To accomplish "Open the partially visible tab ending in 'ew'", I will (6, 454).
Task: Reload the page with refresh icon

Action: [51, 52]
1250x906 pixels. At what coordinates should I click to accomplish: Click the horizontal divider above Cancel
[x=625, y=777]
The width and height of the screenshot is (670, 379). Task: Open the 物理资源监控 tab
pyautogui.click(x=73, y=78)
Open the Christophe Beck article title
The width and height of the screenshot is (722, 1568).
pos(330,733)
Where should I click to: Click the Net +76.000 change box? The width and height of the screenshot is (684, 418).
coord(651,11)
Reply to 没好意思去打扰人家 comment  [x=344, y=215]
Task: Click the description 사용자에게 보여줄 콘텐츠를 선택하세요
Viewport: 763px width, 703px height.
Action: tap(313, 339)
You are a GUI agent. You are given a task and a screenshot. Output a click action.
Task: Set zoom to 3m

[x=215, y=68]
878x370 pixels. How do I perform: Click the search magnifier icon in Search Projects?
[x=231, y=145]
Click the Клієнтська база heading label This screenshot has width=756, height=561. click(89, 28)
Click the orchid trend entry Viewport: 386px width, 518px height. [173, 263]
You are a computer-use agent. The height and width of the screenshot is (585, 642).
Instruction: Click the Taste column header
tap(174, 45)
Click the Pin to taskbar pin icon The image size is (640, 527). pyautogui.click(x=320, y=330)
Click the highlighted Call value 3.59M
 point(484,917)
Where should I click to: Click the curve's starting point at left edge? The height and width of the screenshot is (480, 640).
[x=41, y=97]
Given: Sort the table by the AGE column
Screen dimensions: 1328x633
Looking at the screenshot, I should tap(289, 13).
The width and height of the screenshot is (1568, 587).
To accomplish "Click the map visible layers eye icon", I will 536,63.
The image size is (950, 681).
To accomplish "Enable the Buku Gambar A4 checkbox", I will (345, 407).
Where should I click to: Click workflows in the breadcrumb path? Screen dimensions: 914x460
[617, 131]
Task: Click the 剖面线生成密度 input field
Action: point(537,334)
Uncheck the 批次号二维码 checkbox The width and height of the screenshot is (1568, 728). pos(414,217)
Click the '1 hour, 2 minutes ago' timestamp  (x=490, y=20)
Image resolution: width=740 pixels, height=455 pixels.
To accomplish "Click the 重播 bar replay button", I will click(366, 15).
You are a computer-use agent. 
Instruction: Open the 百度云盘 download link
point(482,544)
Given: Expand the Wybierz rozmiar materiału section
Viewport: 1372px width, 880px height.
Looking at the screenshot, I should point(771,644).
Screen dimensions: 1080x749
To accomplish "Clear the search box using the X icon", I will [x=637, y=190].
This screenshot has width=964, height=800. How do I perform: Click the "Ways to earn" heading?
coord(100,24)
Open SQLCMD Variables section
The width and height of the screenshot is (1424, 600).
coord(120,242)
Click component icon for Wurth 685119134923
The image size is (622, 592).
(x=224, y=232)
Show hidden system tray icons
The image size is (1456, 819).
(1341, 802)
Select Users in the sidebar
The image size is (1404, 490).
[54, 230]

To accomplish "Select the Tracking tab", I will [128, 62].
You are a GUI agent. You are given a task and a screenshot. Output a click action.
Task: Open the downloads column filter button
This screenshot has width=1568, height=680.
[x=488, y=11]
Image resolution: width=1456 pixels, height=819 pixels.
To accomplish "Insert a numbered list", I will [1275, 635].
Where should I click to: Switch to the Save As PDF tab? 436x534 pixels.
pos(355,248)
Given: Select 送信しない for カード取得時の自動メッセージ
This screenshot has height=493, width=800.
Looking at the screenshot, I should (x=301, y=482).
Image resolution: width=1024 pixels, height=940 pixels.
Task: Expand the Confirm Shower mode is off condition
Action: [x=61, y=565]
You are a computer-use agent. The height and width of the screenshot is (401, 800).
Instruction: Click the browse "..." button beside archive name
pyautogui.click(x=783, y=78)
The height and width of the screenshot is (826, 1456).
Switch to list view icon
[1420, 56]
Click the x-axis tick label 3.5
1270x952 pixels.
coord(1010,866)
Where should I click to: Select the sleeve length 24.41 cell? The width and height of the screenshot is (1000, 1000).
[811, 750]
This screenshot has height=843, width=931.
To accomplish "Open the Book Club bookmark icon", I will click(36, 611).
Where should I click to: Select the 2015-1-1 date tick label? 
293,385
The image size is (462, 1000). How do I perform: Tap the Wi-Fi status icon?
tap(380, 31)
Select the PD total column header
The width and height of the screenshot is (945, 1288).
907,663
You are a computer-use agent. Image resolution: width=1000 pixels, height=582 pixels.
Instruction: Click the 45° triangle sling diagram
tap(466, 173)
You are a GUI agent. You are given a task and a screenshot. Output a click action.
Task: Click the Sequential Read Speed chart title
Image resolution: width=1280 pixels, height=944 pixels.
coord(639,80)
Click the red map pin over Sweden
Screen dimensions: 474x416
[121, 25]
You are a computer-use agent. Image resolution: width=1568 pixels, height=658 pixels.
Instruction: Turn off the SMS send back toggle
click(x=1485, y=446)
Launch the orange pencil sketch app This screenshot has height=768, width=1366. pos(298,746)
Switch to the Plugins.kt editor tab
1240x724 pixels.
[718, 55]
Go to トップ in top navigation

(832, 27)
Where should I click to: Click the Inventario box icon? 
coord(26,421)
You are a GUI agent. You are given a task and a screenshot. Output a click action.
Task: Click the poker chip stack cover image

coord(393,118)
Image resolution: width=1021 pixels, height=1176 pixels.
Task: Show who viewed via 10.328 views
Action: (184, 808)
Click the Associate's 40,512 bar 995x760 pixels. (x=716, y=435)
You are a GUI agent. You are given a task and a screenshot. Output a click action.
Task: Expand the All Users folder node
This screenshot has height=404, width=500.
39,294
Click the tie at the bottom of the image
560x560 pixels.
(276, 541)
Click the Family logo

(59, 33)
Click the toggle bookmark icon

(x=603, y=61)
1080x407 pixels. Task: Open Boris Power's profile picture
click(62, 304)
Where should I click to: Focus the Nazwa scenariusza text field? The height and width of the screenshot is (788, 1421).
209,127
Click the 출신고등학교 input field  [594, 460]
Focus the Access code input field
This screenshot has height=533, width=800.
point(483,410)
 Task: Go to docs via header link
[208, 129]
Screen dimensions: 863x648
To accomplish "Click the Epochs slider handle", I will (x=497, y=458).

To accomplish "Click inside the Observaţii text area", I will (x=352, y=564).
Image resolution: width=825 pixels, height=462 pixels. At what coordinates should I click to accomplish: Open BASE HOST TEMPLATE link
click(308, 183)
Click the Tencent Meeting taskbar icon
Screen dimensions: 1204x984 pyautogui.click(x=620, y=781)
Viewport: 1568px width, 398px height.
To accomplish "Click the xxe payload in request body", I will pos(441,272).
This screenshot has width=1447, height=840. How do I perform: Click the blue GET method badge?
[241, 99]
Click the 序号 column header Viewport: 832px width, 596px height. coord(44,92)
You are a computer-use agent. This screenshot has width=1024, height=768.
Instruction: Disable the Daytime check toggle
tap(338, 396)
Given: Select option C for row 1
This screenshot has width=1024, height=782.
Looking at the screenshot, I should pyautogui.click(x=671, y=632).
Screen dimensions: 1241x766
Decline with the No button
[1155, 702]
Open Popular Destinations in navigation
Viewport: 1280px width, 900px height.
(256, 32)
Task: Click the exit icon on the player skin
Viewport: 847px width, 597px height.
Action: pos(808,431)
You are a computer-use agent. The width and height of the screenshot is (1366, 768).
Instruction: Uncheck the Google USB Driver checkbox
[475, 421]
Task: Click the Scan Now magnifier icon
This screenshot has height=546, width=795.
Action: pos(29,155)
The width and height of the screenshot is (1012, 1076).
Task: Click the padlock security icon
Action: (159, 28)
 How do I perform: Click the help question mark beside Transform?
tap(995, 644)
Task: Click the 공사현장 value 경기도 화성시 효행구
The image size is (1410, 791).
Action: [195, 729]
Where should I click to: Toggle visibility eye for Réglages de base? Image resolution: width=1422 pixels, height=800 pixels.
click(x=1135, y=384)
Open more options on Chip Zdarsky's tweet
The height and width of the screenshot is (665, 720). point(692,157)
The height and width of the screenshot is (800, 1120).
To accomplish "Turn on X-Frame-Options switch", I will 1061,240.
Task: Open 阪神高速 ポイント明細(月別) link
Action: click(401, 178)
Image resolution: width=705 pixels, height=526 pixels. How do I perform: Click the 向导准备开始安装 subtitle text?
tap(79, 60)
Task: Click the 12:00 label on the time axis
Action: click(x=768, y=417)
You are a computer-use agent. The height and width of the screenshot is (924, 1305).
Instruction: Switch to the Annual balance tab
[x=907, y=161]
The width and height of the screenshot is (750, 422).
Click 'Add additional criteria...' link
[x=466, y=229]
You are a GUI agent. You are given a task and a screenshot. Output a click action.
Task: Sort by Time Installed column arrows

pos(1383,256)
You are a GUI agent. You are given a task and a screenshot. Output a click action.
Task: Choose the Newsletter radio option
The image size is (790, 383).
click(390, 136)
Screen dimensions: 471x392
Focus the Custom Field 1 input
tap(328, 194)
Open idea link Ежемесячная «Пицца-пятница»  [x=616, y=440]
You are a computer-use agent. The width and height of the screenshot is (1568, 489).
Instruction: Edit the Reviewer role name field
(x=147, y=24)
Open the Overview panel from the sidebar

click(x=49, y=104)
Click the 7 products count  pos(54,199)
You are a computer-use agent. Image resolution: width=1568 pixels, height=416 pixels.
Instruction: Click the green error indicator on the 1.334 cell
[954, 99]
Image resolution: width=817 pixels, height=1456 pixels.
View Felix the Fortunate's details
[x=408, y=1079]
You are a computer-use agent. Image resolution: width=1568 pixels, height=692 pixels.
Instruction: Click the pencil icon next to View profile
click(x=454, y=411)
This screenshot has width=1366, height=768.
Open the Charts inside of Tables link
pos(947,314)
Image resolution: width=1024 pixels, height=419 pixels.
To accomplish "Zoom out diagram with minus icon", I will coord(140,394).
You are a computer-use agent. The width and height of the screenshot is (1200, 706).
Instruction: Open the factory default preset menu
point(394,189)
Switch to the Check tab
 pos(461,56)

- [TASK BRIEF]
Repeat only the stretch of lines that opens with the line containing "Instruction: Open the factory" and closes with the final line of the entries, both included, exactly as written.

- [RESPONSE BOX]
Instruction: Open the factory default preset menu
point(394,189)
Switch to the Check tab
 pos(461,56)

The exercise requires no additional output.